United CEO: We Will Be A Leader in Distributing Coronavirus Vaccine
In a video address to employees viewed by Live and Let’s Fly, Kirby lauds scientists and Pfizer for “the vaccine” and predicts that an economic “recovery begins in earnest sometime next year.” He expects confirmation on whether the new vaccine is safe in the next couple weeks but warns there are still manufacturing, distribution, and logistics hurdles as well as the broader question of how long does immunity last once you have antibodies.
Speaking about the vaccine’s direct impact on United, Kirby focuses on the importance of distribution:
“We have to manufacture enough vaccine doses and get them distributed around the world so that a large percentage of the population has had the vaccine before we can really return to normal and before our business will return to normal.”
Even with several companies on the verge of a vaccine, distribution will not happen rapidly. However, United wants to hasten it by taking a leadership role in the distribution of vaccines around the world. Kirby added:
“By the way United, you should expect to be a leader in distributing vaccines around the world and look for more to come on our leadership role there.”
Whether that just recognizes United’s role as a global cargo carrier or hints at a specific partnership is unclear at this point.
United Enters “Intermediate” Phase of Recovery
During the pandemic, United Airlines has focused on three pillars to survive:
- raise and maintain as much liquidity as possible
- minimize cash burn
- variablize cost structure
Kirby proclaims that United is now entering an “intermediate” phase of recovery and will soon announce three new pillars to propel it to full recovery.

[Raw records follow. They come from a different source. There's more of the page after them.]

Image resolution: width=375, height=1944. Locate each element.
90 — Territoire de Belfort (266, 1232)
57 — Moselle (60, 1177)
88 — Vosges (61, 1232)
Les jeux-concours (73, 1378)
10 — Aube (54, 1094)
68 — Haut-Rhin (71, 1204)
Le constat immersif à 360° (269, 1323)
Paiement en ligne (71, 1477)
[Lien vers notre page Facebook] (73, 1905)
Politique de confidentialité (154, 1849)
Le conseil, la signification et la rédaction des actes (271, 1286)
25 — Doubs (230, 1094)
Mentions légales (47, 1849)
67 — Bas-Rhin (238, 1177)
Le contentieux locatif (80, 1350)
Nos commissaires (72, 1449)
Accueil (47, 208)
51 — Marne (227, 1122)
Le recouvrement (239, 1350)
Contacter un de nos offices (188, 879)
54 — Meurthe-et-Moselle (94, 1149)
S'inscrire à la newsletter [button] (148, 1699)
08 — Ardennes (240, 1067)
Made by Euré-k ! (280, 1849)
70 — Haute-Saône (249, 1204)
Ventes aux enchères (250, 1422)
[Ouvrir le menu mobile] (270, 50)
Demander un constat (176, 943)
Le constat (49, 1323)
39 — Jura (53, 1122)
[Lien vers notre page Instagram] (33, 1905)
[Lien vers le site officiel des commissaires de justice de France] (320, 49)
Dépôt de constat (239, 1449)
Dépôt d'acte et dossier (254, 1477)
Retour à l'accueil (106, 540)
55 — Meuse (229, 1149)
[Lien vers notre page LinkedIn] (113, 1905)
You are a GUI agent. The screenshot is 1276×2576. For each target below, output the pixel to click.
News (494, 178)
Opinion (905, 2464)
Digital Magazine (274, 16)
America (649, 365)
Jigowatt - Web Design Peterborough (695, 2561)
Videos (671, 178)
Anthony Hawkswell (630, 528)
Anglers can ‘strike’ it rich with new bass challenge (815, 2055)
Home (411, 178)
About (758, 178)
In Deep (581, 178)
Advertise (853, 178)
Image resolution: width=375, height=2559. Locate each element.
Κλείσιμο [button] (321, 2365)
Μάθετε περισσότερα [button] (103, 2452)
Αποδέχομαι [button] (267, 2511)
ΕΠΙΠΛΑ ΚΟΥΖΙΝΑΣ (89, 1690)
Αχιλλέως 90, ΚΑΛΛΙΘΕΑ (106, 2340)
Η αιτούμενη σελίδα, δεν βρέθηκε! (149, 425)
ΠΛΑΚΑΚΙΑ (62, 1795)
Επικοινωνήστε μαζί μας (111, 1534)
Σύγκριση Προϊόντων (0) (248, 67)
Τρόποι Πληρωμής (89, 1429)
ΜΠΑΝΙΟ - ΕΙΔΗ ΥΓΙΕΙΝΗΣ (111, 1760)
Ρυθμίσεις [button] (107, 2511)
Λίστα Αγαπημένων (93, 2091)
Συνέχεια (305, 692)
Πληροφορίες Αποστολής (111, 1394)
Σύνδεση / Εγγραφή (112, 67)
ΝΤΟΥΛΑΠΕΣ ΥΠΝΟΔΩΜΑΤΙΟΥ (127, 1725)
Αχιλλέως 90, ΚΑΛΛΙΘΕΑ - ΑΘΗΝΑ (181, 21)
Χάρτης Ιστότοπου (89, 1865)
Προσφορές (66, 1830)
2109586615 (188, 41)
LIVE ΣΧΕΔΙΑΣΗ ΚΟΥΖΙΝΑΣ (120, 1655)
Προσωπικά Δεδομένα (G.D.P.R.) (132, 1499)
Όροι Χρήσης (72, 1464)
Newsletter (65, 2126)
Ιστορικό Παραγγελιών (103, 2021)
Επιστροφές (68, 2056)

While those will be announced later, Kirby does give a hint of United’s focus in the coming months:
“One of the big pillars is going to be about the customer and taking care of the customer…what we’ve learned during this crisis is we have a real opportunity to completely change how people feel about United Airlines.”
Kirby points out United is already doing that by eliminating domestic change fees and returning to New York JFK. He adds that “focusing on the customer is really the way we’re not just going to vault to the lead, but sustain the leadership position for all time to come.”
The Best Is Yet To Come?
If you know Scott Kirby, you know he’s one of the most competitive men in the business. While his definition of “winning” may not overlap that of a customer in all cases, Kirby dreams of United’s future role:
“I now spend most of time focused on making sure United is the world’s biggest and best airline when this is over so that we can bring all of our people back from furlough. The reality is we do have the best people in the business, we have the best hubs in the world, and we’ve managed through the pandemic better than any airline in the world so far. It’s been difficult and it’s been hard, but we will be number one when this is over.”
Of course some of this may just be to rally the troops. United has managed the pandemic well in the sense of self-preservation, but has had to lay off thousands of employees while Delta and Southwest have, thus far, avoided this. United’s relative reliance on international routes compared to its legacy competitors also creates a more difficult baseline to recover from.
But if Kirby sees the roadmap to being world’s greatest airline comes through focus on customer service, I think we can agree he is on the right path.
United Airlines wants to be a leader in distributing any potential coronavirus vaccine, which is deems as essential to its recovery. More broadly, United plans a renewed focus on customer service, which we all hope will not be Orwellian doublespeak.
Is United Airlines banking too much on a coronavirus vaccine? When will we know if a vaccination is effective on a longer-term basis?